This repository contains all the tools used in my master's thesis Prompt Engineering & In-Context Learning: Text Generation Transformers for Aspect-Based Sentiment Analysis.
requirements.txt
contains the Python package requirements needed to run the code in this repository.
datasets/
contains custom loading scripts as well as raw data, for the SemEval 2014 Task 4, Semeval 2015 Task 12 and SemEval 2016 Task 5 datasets, which were originally provided in XML format.
All these datasets were explored during the project, but the scope of the experiment was reduced to the restaurants 2015 and 2016 datasets since these had the most complete set of annotations.
We tried to preserve as much as possible the original tree structure of some of the data, in order to explore the original SemEval tasks as they were defined. This was not leveraged in the final experiment setting, but it was explored earlier in the project.
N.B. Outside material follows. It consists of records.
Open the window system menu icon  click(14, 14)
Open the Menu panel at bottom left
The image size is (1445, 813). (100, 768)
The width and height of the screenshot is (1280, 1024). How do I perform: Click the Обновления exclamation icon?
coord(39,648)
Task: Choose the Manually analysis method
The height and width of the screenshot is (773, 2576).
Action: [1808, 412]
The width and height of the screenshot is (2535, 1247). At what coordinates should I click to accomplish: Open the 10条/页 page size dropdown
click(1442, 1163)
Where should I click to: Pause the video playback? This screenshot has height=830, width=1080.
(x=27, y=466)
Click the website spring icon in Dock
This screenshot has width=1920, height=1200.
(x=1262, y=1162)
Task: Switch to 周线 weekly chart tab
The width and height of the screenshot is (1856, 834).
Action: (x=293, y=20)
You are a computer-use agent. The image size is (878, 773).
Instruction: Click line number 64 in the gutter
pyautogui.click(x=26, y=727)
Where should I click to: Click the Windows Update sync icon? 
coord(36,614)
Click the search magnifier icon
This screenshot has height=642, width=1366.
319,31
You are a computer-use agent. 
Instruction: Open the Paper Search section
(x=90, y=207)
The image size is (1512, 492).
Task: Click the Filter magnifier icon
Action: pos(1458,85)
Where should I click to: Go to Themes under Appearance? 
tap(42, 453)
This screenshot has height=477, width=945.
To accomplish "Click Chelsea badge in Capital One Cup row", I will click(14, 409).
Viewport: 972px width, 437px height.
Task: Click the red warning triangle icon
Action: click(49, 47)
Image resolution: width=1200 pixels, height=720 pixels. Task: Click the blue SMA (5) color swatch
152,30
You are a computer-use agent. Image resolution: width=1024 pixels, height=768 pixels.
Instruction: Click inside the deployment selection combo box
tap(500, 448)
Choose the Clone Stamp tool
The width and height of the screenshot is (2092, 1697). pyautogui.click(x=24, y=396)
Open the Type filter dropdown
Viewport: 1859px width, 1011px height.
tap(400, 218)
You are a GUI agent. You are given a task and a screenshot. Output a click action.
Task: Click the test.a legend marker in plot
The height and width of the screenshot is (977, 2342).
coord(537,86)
The data was made available to the public through the HuggingFace Hub and can be previewed here:
- https://huggingface.co/datasets/alexcadillon/SemEval2014Task4
- https://huggingface.co/datasets/alexcadillon/SemEval2015Task12
- https://huggingface.co/datasets/alexcadillon/SemEval2016Task5
data_inference_tools.py
contains all the tools specifically built to run experiments on the available datasets.
DatasetInferenceHandler
classes handle the inference pipeline from start to end: prompt generation, Vicuna calls through the HuggingFace Inference API, and output post-processing. Metrics are also defined.
The DatasetAnalyzer
class handles asynchronous inference and computes metrics on a dataset level.
For ease of use, prompt_structures.json
and validation_schemas.json
were created to easily change the pipeline properties that are dataset dependent.
parameter_tuning.ipynb
contains the process that was followed to select inference parameters, using the data inference tools.
The results and the figures presented in the thesis appendix are stored in parameter_tuning/
.
The experiments presented in the Results section in the thesis are run in model_testing.ipynb
, using the data inference tools.
The results are stored in model_testing/
, with some additional metadata, to be able to identifying each experiment's settings.